O Comitê Federal de Mercado Aberto (Fomc) decidiu manter a taxa de juros básica dos Estados Unidos na faixa entre 3,50% e 3,75% nesta quarta-feira (29), alinhando-se às expectativas da maior parte do mercado financeiro. A votação registrou placar de 9 a 3 a favor da manutenção, com os três dissidentes defendendo um aumento de 0,25 ponto percentual. O cenário era de incerteza excepcional, com um número crescente de autoridades manifestando abertamente preocupação com a inflação, agravado pelo regime de não divulgação de orientação futura adotado pelo chair Kevin Warsh.
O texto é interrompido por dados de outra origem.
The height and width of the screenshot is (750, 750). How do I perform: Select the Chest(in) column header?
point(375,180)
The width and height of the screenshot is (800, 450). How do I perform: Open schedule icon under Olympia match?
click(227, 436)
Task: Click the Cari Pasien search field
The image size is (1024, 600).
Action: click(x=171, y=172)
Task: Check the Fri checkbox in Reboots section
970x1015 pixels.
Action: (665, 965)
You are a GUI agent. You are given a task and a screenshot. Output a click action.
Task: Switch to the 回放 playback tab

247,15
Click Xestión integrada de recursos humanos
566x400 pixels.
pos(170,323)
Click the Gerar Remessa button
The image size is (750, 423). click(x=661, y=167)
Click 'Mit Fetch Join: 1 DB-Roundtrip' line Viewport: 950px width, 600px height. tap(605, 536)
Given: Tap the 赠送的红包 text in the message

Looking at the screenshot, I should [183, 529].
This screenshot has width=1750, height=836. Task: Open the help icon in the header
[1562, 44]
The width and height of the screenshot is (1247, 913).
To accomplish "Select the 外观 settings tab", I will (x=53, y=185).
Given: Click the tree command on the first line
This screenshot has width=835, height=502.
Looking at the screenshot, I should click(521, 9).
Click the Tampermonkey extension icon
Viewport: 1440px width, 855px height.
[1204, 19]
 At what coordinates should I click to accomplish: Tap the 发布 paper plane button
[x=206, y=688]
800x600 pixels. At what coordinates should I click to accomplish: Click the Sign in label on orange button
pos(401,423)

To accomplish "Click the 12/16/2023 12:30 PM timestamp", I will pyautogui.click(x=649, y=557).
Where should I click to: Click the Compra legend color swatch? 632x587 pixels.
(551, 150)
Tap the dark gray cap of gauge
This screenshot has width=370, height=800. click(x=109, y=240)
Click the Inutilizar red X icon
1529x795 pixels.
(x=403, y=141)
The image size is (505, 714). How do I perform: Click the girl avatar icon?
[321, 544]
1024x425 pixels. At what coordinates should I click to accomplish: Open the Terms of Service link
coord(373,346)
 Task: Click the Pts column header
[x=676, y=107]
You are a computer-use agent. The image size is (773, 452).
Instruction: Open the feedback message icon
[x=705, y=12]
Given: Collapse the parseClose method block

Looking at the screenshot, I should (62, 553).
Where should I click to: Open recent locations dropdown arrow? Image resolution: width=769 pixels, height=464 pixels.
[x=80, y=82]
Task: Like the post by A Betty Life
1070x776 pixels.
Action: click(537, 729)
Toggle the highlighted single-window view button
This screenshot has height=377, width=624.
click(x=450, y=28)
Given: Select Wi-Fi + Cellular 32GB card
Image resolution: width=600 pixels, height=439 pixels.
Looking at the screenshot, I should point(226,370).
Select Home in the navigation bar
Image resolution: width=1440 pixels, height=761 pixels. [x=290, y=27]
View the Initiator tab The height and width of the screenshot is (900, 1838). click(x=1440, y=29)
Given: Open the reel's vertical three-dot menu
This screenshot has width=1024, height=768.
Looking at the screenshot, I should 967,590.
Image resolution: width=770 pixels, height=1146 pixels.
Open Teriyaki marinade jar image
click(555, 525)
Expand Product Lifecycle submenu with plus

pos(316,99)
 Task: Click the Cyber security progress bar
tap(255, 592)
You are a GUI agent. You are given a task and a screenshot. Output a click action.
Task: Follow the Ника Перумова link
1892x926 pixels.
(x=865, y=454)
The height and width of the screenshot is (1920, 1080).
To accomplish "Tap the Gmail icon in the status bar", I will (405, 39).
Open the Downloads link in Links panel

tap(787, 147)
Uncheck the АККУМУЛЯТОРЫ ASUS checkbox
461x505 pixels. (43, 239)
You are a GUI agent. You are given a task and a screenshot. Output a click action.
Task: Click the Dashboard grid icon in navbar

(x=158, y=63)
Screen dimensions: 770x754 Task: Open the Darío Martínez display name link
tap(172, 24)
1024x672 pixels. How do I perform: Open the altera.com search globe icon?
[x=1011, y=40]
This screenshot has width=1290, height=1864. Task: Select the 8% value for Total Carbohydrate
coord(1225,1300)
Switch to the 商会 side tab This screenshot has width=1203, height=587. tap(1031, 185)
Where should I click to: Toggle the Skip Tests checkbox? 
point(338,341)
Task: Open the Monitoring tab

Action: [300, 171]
Warsh e a postura anti-inflação
Kevin Warsh, que assumiu a presidência do Federal Reserve em maio e conduziu sua segunda reunião de política monetária, afirmou recentemente não ter “nenhuma tolerância” à inflação. A inflação americana permanece acima da meta de 2% do Fed há mais de cinco anos e, até o mês passado, vinha acelerando. Entre os fatores que pressionam os preços estão a guerra liderada pelos EUA contra o Irã, que elevou os custos globais de combustíveis e alimentos, e os investimentos em centros de dados e outros gastos associados à inteligência artificial, que impulsionaram a demanda.
Alívio recente nos preços
Desde a última reunião do Fomc, as pressões inflacionárias diminuíram. A inflação ao consumidor (CPI) desacelerou para 3,5% em junho na comparação anual, ante 4,2% em maio. Além disso, os preços do petróleo caíram na última semana, influenciados por expectativas de um novo cessar-fogo entre os EUA e o Irã, embora a commodity ainda apresente forte volatilidade. Os dados foram divulgados em conjunto com a agência Reuters.